Some could argue that “user verification” is already satisfied by being logged into the addon,
since at that point anyone could take over any site using usr/pwd.

This has already been argued, but in a different thread:

Since the current feature request is not about User Verification, any further discussion on User Verification should be posted in the thread linked above.

Not all relying parties have a “Log in with passkey” link (the passkey prompt is automatic). As simple as the suggestions seem, I think there may be issues resulting from the requirement that UP requires an authorization gesture provided to the authenticator (e.g., in response to a prompt from the authenticator) during the authentication ceremony. A “Log in with passkey” link (if present) comes from the RP (not the authenticator), and happens before the start of the authentication ceremony.

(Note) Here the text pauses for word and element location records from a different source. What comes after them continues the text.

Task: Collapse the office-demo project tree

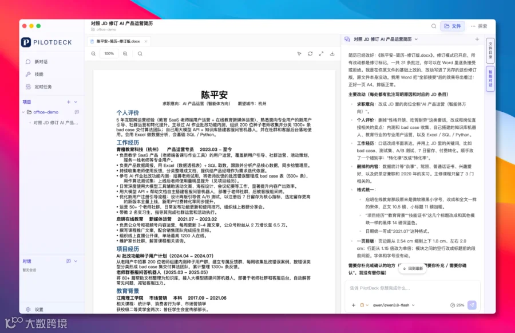Action: 23,112
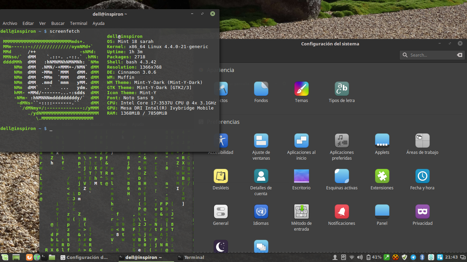Open Fecha y hora settings
The width and height of the screenshot is (467, 262).
[x=423, y=176]
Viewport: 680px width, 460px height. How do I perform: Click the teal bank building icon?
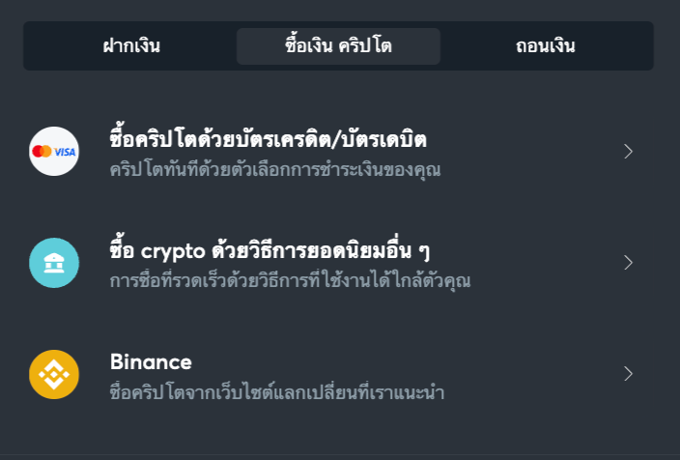tap(54, 263)
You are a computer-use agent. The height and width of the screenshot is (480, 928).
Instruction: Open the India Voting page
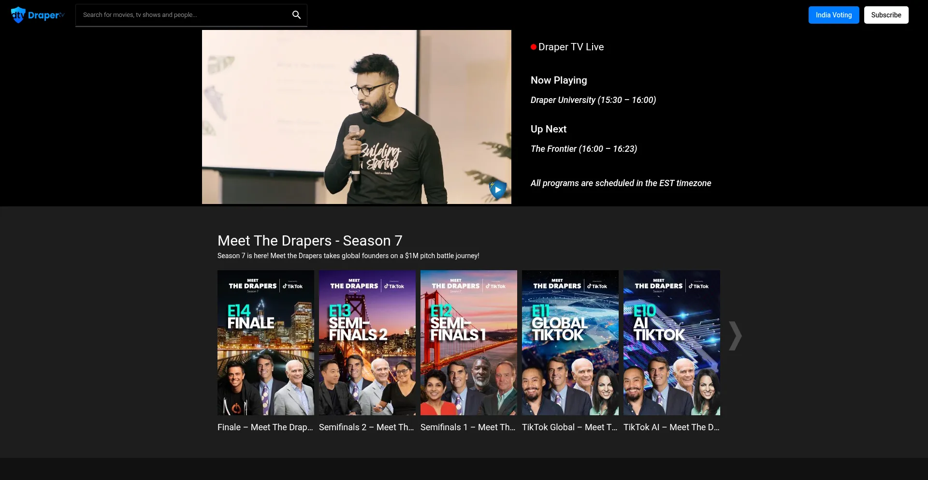pyautogui.click(x=833, y=15)
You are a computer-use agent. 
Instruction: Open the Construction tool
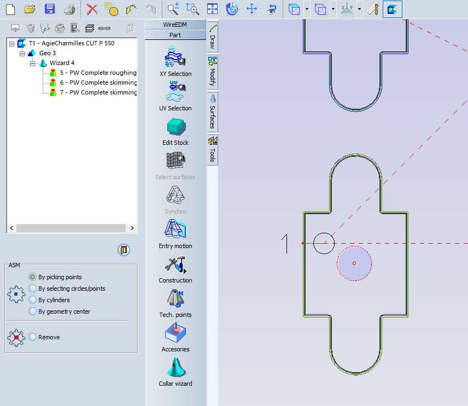pos(176,264)
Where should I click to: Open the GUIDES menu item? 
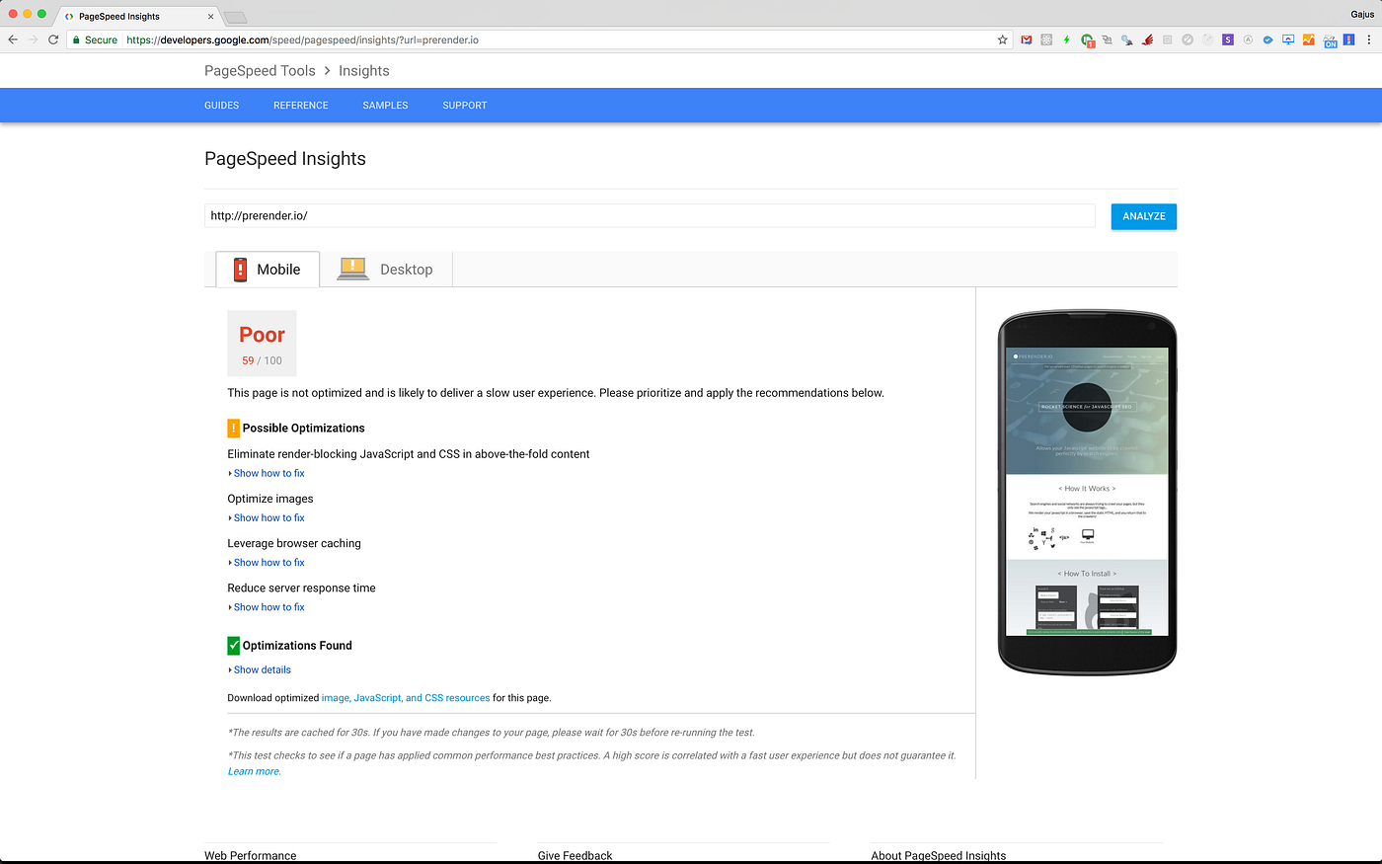tap(221, 106)
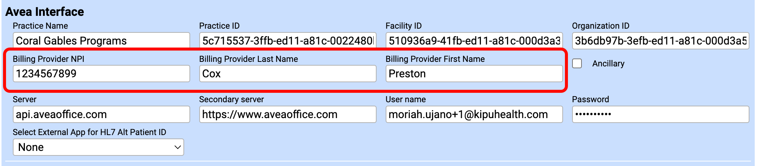Click the Password label text
The height and width of the screenshot is (166, 760).
[590, 99]
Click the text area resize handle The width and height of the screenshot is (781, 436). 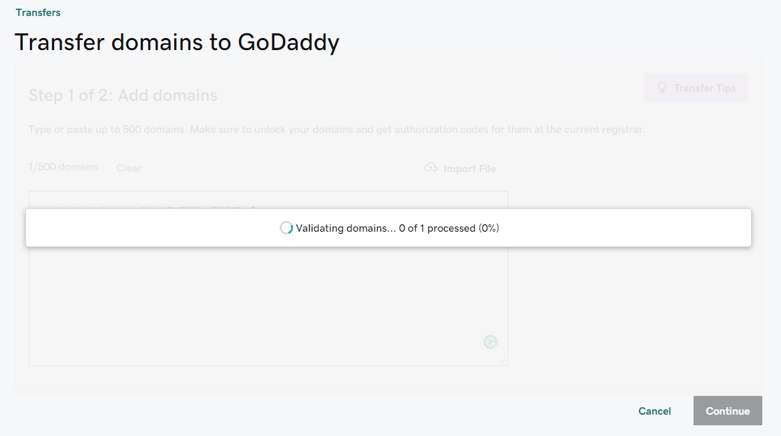[503, 361]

I interpreted the comment as referring to the “Confirm” button on the Bitwarden “Login with passkey” prompt (pictured below), which does seem like reliable during-the-ceremony UP, given that there is no “remember” checkbox.

image
(image credit)

I concur that anything on the RP site does not demonstrate UP to Bitwarden; therefore Bitwarden cannot base its attestations on it.

I think that @notmypassword4566 was referring to website login forms that have a passkey option, like GitHub:

image

 

In contrast, clicking the current Bitwarden Confirm pop-up (shown in your screenshot) is the authorization gesture in the current implementation, allowing Bitwarden to assert User Presence.

The topic of this feature request is a proposal to somehow eliminate or by-pass this existing User Presence pop-up (at least for sites that only have a single stored passkey).

Surely every site has a dedicated login with passkey button, otherwise it would be an unintended login. In that case we could ask for UserPresence,
but if the login button is there and it was pressed then we shouldn’t need to (given we have exactly one key for the site).